Your response should contain only the lines running from the top of the data below through the line with "Click the Trading Economics logo", both included. Pictures must be omitted.

━━━━━━━━

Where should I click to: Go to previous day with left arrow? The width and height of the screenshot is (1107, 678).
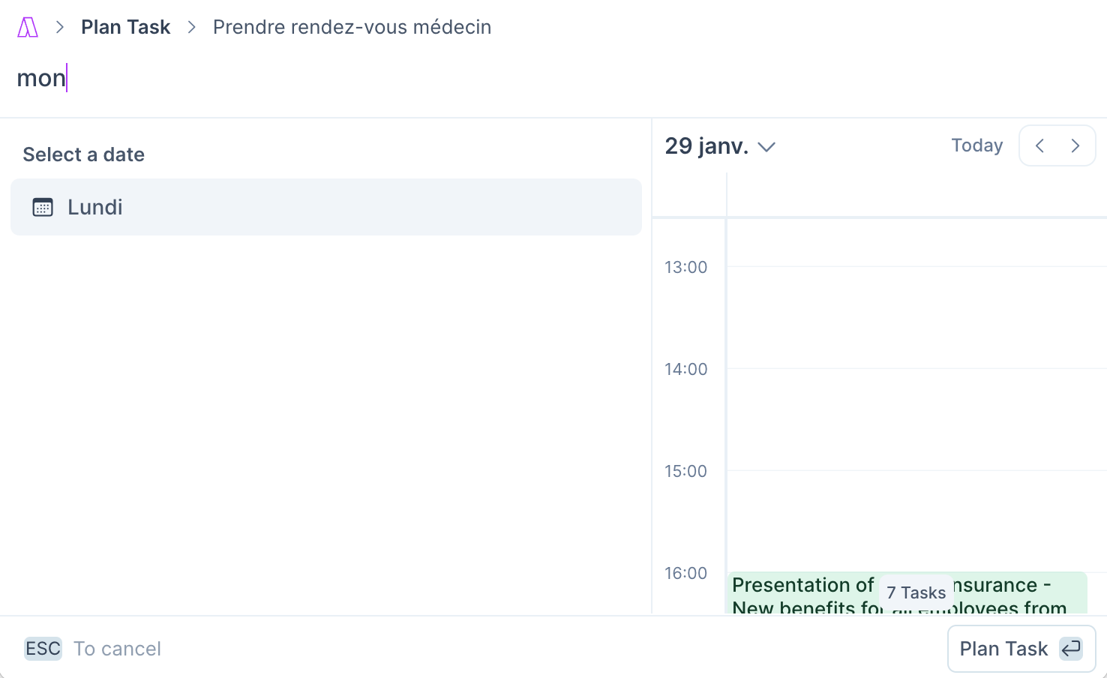pos(1040,146)
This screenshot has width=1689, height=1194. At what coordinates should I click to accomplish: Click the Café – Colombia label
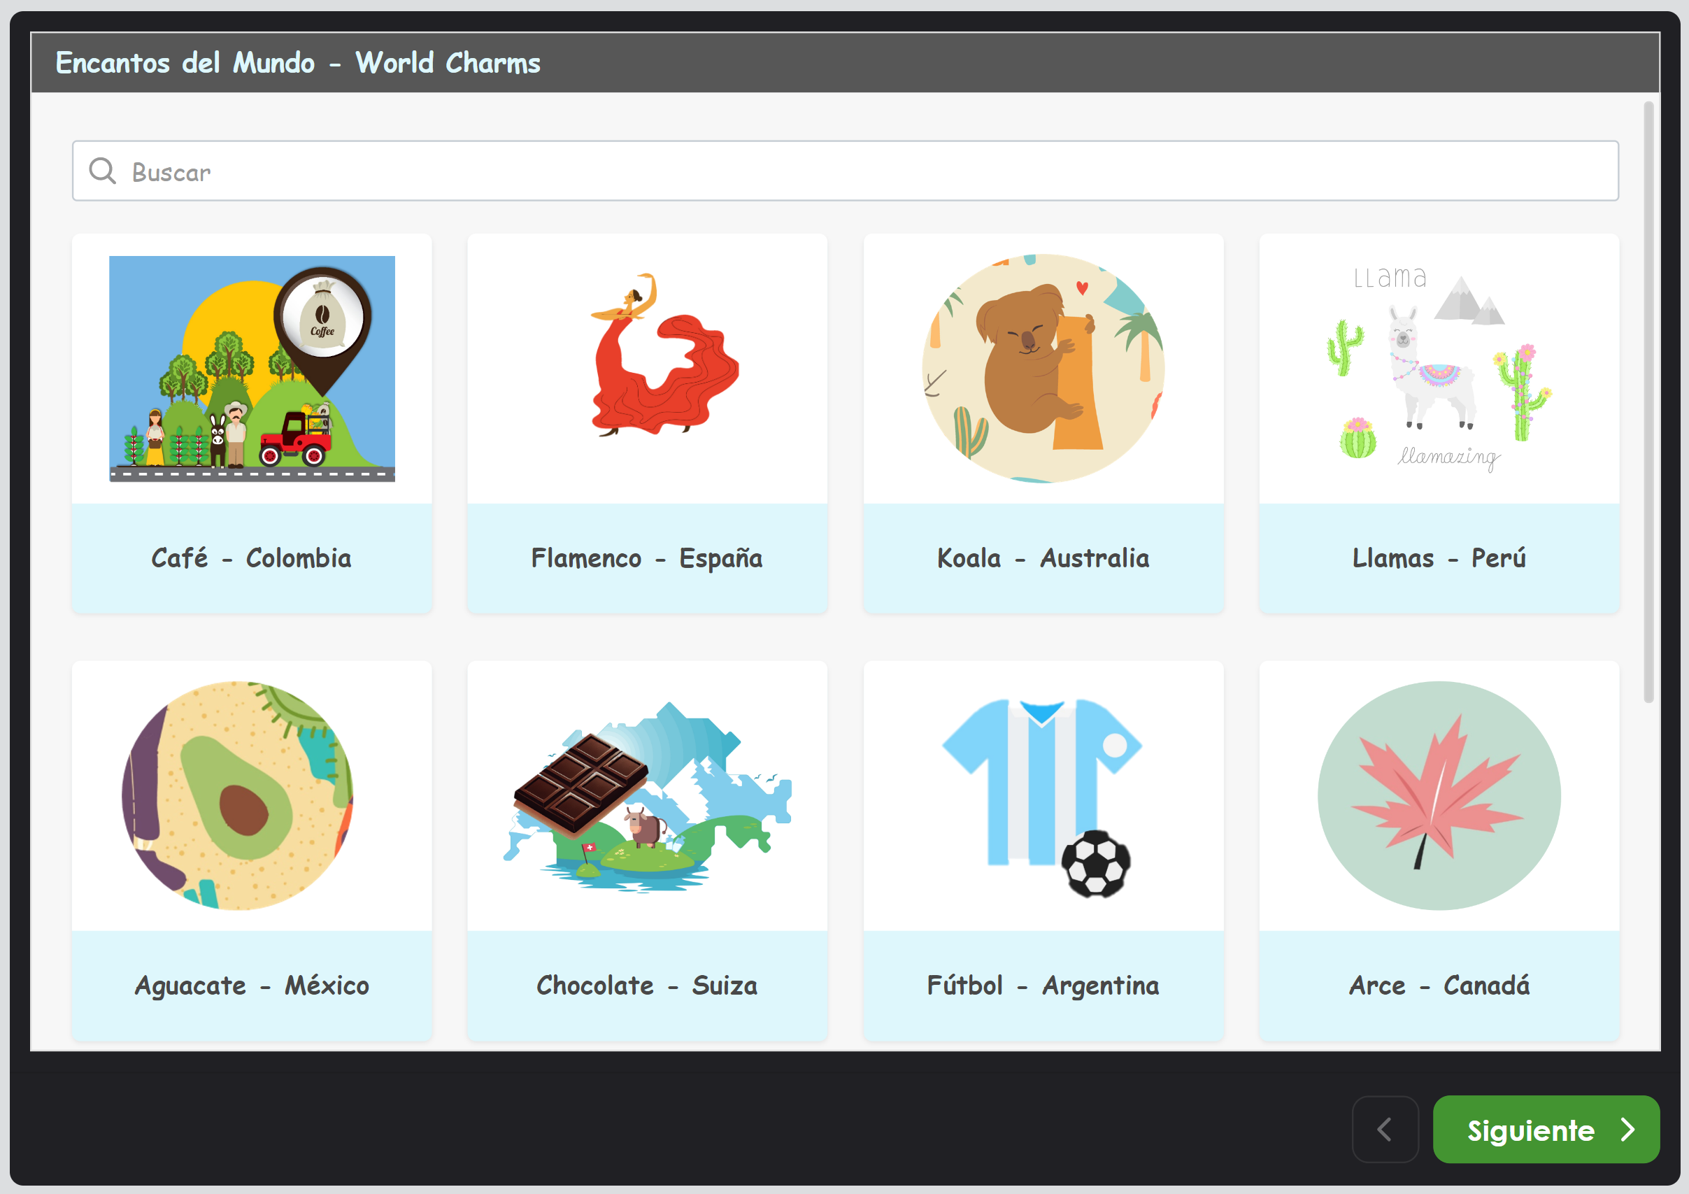tap(252, 558)
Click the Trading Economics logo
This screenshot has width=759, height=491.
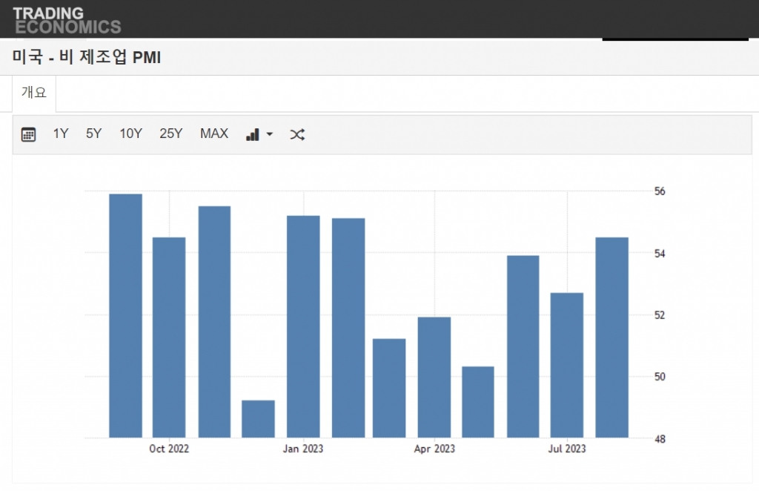[67, 20]
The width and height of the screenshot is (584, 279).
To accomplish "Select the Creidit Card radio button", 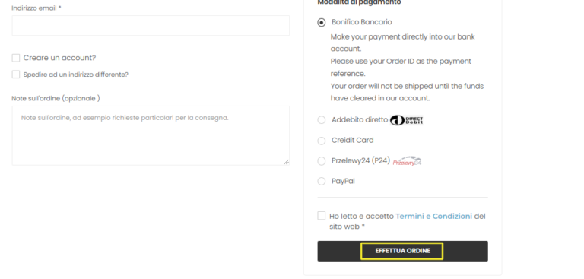I will [322, 141].
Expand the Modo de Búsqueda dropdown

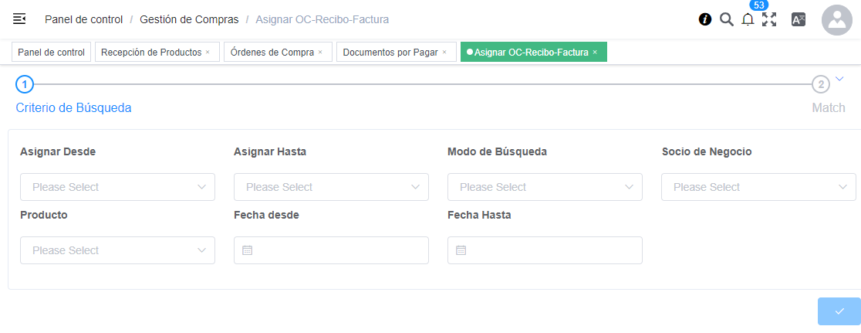pos(545,187)
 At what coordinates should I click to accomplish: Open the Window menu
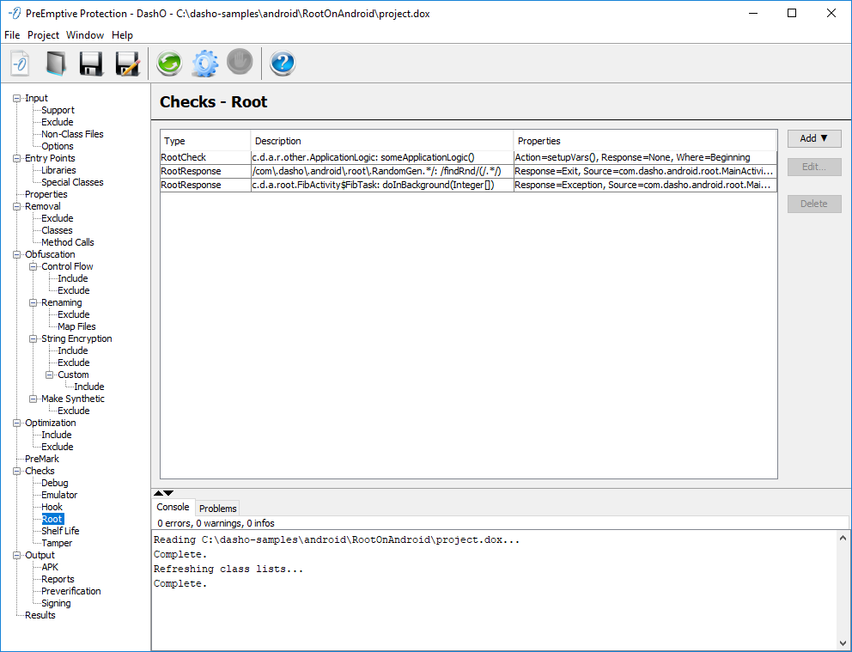pyautogui.click(x=85, y=35)
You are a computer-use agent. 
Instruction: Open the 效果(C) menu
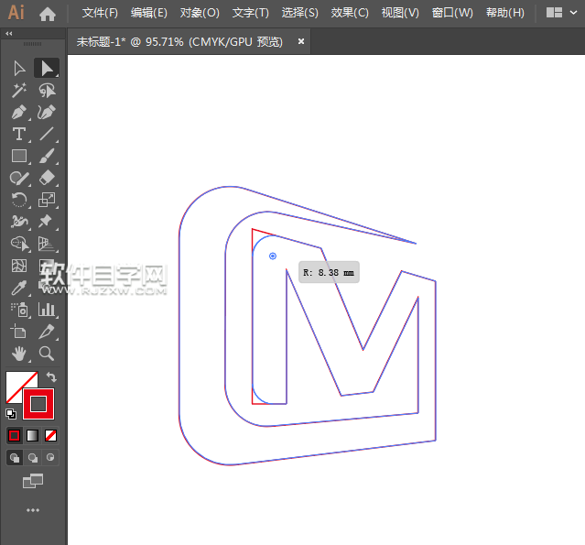pos(350,13)
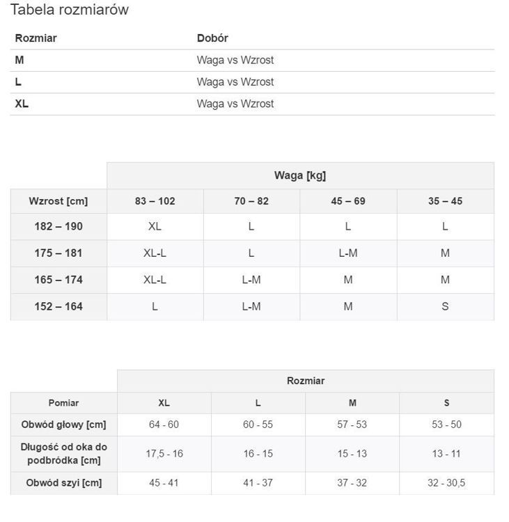Click the 152 – 164 height row header
This screenshot has width=509, height=522.
pyautogui.click(x=58, y=307)
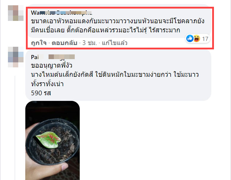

━━━━━━━━

*Output below*:
Where should I click to: Go to previous day with left arrow? The width and height of the screenshot is (1107, 678).
pos(1040,146)
This screenshot has width=1689, height=1194. At what coordinates should I click to accomplish: Click the Café – Colombia label
tap(252, 558)
Click the Trading Economics logo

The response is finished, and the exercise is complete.